In the half-hour remaining, one more prisoner, Darryl Bates, gave evidence for the Defence. Mr. Bates was taken through his criminal record and was asked to describe, in particular, the circumstances leading to his latest conviction for unlawful confinement arising out of a hostage-taking at Surrey Pre-trial Centre. The Crown, as part of its case, had earlier called the nurse from Surrey Pre-trial who had been taken hostage by Darryl Bates to give evidence that Gary Allen had been influential in persuading Mr. Bates to release her unharmed. In this way, the Crown meant to demonstrate that the evidence given by Defence witnesses, which depicted Gary Allen's character as that of a psychopathic aggressor, was one concocted to secure Hughie MacDonald's acquittal. The Defence had called Mr. Bates' evidence, in part, to rebut the suggestion that Allen had been instrumental in bringing the hostage-taking to a peaceable end. Defence counsel anticipated that Mr. Bates' evidence would be relatively brief. However, as Mr. Bates explained what led to the hostage-taking, he began to relive each moment for the jury, his breathless images filling the courtroom: a desperate addict in withdrawal seizing a nurse and demanding drugs in return for her release. Mr. Bates described Gary Allen as a friend who had helped him negotiate with the authorities but said he had made his own decision to release the nurse unharmed.

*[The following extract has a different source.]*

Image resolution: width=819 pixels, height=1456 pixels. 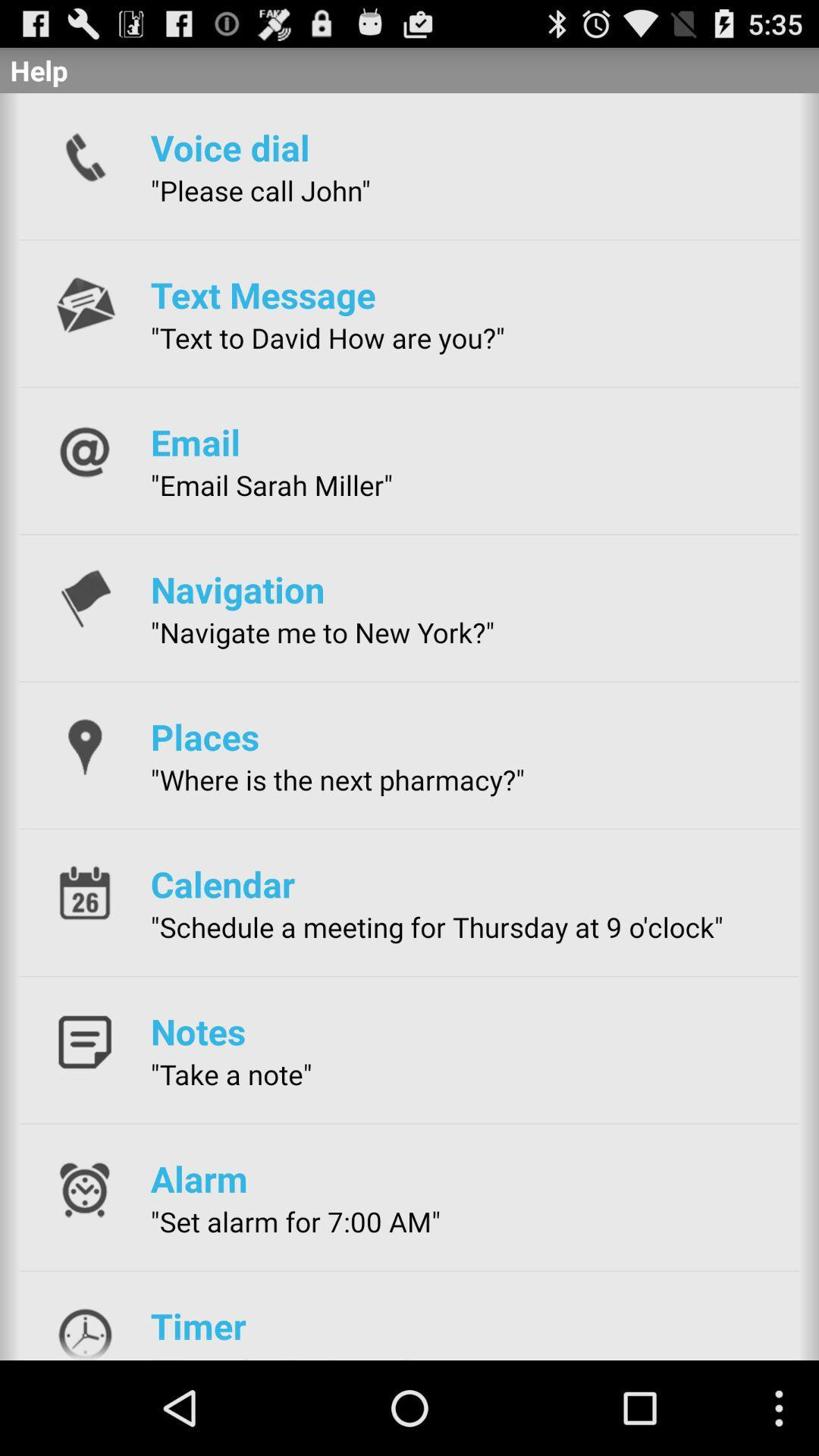 What do you see at coordinates (337, 780) in the screenshot?
I see `the app below the places icon` at bounding box center [337, 780].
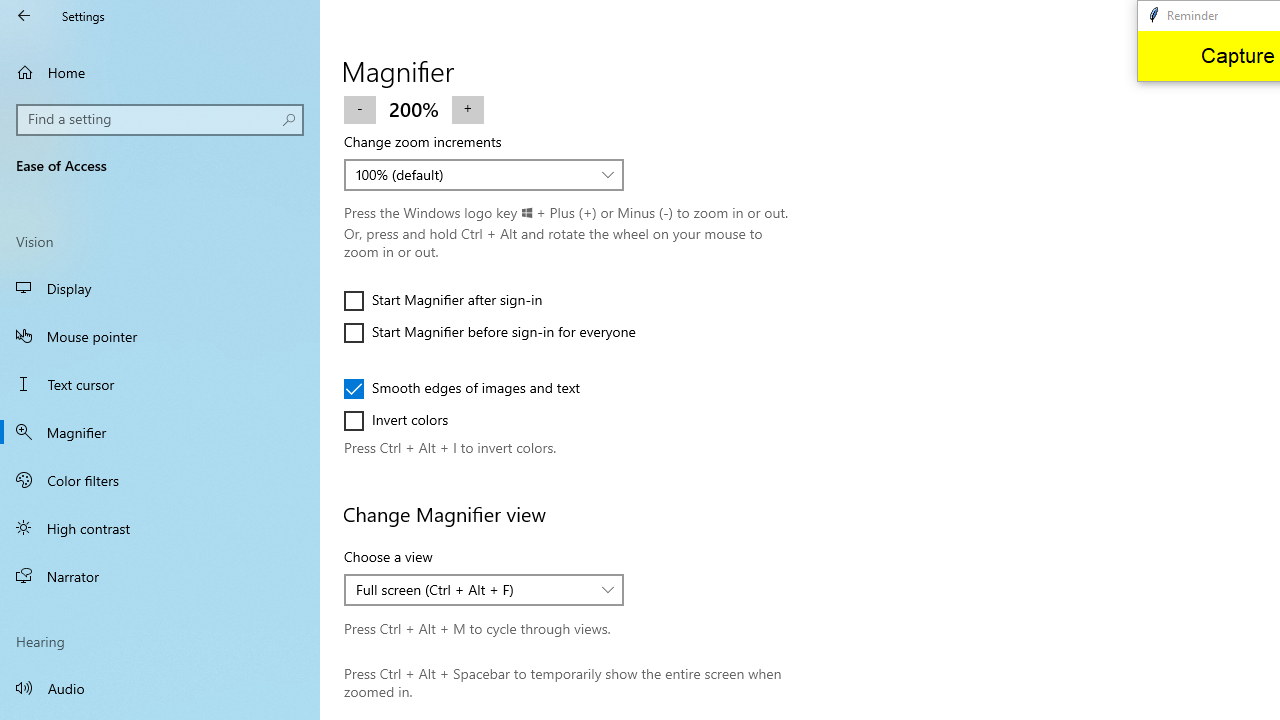 This screenshot has width=1280, height=720. I want to click on 'Zoom in', so click(466, 108).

Darryl Bates continued his evidence on Monday morning. He described Gary Allen as "no one to mess with." Regarding the events of February 22, 1994, Mr. Bates testified he had seen Mr. Allen that morning, following his release from segregation. Mr. Allen told Mr. Bates that he had a couple of beefs to deal with, one with Shawn Preddy and a more immediate one with Hughie MacDonald. Mr. Bates said that Mr. Allen appeared to be in withdrawal and asked Mr. Bates for drugs. Mr. Bates got him some heroin and "fixed" him. Even though Mr. Bates was on Mr. Allen's side in any beef, Mr. Bates said that he went to Mr. MacDonald and advised him, "You better watch your back because he's going to come for you."

The next witness, Walter Sinclair, was the only Aboriginal prisoner to give evidence in the trial. Like Mr. MacDonald, Mr. Sinclair was serving a life sentence for the murder of two prison guards. Mr. Sinclair said he had heard from other prisoners that Gary Allen was intent on killing Hughie MacDonald as soon as he came out of the hole. Because Mr. Sinclair had done time with Mr. MacDonald in the Special Handling Unit, he said he felt obliged to warn Mr. MacDonald that Mr. Allen was in the population and was going to kill him.